In 2016, huge swaths of the reef experienced a “mass bleaching” event, and some scientists feared the once-vibrant ecosystem was on the brink of collapse. Recent research shows the reef is recovering, but it remains vulnerable.
In addition to killing pesky starfish, RangerBot is designed to help monitor the reef's health by creating 3D maps that can reveal changes in the ecosystem, Dunbabin told NBC News MACH in an email. The drone can stay down much longer than divers can and venture into places too dangerous for humans, such as shark- or crocodile-infested waters.
“Having people in the field is always a liability,” said John Bruno, a University of North Carolina marine biologist who isn't involved with the project. “This could really simplify things — there's less training, you can take a smaller ship to get out to the sites, you don't have to feed it.
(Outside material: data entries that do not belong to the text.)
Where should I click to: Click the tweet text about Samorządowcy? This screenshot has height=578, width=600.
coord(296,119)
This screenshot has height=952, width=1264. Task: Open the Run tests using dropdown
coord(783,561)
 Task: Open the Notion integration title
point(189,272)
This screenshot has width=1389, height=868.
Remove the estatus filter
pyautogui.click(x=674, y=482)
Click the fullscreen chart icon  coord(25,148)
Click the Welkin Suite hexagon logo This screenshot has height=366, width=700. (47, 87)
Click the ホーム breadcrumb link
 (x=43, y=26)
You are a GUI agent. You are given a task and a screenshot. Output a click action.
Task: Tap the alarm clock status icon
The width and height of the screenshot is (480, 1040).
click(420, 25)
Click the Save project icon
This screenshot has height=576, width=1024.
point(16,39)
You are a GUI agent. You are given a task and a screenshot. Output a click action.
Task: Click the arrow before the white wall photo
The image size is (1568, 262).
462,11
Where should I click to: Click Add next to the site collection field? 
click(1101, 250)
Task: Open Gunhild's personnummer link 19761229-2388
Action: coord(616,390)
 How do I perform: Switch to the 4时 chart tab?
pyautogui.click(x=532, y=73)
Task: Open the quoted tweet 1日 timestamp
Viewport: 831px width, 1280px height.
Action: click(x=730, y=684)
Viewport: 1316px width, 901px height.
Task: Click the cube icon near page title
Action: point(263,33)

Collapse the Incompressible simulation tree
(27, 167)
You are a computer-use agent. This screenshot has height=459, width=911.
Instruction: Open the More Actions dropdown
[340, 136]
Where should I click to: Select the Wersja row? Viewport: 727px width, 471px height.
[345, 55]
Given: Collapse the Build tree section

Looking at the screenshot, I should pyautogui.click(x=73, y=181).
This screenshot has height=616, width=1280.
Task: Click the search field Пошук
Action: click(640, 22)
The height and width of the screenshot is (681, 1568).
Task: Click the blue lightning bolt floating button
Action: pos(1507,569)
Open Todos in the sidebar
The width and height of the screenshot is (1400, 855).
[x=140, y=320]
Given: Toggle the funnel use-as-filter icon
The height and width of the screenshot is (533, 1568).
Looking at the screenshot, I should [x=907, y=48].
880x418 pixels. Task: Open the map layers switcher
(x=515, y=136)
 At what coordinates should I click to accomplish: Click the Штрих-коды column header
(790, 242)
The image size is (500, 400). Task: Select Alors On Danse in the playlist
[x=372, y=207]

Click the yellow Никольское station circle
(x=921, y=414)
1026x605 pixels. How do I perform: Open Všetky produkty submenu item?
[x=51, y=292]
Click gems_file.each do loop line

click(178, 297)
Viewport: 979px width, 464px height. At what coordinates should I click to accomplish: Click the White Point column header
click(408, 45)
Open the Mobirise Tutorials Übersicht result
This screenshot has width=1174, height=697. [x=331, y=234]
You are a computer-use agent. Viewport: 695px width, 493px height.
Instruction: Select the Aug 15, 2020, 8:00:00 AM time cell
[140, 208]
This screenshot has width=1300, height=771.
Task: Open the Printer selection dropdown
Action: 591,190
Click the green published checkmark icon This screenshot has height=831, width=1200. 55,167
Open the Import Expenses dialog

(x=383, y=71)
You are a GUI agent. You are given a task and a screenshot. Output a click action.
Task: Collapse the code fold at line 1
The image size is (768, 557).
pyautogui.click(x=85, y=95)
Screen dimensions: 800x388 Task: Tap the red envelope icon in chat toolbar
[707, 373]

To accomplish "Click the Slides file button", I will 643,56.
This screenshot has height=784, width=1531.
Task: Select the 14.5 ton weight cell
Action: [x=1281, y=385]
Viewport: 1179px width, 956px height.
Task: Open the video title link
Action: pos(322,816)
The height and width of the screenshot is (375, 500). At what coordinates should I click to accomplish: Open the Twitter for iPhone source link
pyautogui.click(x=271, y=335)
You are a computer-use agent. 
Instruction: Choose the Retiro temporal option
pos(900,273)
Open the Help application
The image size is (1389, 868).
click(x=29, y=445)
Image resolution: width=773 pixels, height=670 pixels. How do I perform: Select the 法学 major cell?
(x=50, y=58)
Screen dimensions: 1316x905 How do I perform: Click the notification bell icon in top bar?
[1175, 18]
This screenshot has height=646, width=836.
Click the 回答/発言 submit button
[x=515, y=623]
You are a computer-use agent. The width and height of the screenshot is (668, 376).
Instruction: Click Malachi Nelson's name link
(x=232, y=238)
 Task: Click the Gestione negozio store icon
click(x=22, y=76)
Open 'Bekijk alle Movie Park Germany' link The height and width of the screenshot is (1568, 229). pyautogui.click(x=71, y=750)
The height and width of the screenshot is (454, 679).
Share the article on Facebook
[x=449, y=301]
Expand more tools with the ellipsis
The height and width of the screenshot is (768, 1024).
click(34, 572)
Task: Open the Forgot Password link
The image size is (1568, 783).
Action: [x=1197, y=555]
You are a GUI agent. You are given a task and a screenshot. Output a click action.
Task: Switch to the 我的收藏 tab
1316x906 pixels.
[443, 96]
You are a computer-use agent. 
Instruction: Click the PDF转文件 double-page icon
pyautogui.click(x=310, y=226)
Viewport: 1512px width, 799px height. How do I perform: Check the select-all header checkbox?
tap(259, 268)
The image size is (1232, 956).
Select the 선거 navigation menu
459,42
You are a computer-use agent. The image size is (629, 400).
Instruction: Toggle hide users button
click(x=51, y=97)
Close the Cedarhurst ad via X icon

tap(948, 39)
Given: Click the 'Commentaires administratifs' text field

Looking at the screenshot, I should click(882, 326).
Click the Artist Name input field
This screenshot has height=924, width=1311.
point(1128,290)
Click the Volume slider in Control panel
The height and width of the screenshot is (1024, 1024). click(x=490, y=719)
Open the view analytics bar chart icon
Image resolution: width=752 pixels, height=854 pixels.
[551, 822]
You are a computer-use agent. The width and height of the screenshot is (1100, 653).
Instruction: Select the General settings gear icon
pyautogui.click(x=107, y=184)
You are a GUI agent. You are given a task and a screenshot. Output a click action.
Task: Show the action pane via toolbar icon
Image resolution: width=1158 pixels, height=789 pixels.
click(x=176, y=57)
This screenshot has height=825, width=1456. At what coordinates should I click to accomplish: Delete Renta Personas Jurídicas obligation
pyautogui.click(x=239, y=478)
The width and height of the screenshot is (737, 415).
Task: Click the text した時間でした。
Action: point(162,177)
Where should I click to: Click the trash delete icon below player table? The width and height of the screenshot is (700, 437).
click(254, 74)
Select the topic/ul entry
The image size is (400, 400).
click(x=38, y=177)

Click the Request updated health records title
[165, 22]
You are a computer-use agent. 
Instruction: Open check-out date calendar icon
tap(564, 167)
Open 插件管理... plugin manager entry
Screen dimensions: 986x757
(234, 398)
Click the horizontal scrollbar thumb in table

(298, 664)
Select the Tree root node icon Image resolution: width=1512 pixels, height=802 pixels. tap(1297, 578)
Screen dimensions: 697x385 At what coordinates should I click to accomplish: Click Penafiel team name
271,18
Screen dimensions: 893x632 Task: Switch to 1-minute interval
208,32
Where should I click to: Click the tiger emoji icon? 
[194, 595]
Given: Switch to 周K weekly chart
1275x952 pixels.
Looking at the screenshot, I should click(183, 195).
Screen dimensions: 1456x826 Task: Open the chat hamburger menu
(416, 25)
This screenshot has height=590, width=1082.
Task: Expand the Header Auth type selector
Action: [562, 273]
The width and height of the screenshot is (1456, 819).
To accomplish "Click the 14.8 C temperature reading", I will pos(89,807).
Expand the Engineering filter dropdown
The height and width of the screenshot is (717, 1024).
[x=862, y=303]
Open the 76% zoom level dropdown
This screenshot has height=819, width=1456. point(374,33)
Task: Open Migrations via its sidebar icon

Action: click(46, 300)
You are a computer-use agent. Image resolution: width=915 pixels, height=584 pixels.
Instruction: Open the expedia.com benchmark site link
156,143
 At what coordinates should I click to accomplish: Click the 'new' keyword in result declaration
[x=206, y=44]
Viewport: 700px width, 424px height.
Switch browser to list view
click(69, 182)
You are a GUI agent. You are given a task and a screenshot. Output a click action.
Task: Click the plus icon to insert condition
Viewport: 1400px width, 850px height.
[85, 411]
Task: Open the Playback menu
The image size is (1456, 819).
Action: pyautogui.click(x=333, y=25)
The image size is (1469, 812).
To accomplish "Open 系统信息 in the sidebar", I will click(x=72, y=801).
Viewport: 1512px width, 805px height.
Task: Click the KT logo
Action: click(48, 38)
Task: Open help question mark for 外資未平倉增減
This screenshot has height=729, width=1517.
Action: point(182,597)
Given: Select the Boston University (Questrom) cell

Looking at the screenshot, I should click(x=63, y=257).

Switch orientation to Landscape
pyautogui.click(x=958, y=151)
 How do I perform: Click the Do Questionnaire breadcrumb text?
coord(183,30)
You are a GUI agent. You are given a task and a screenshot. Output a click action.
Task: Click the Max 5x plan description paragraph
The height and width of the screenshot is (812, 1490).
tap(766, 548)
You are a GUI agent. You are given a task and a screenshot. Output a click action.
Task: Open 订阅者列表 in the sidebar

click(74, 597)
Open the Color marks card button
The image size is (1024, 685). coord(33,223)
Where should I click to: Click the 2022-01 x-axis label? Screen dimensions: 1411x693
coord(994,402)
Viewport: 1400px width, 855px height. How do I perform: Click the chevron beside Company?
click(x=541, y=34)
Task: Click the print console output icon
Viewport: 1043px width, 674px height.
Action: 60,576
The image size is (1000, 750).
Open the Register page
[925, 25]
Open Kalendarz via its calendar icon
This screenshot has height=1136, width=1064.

I can see a lot of benefits.”
Bruno added that the RangerBot or similar robots could be used to monitor reefs around the world, including ones that are less well-studied than the Great Barrier Reef.
“There's so much money that goes into monitoring that reef already, and we know more about it than anywhere in the world,” he said. “But there are lots of reefs that haven't been surveyed, and we don't know the effect that the 2016 bleaching has had on them.”
Dunbabin is working with the Great Barrier Reef Marine Park Authority and the Australian Institute of Marine Science to obtain the necessary approvals for RangerBot to begin its patrols.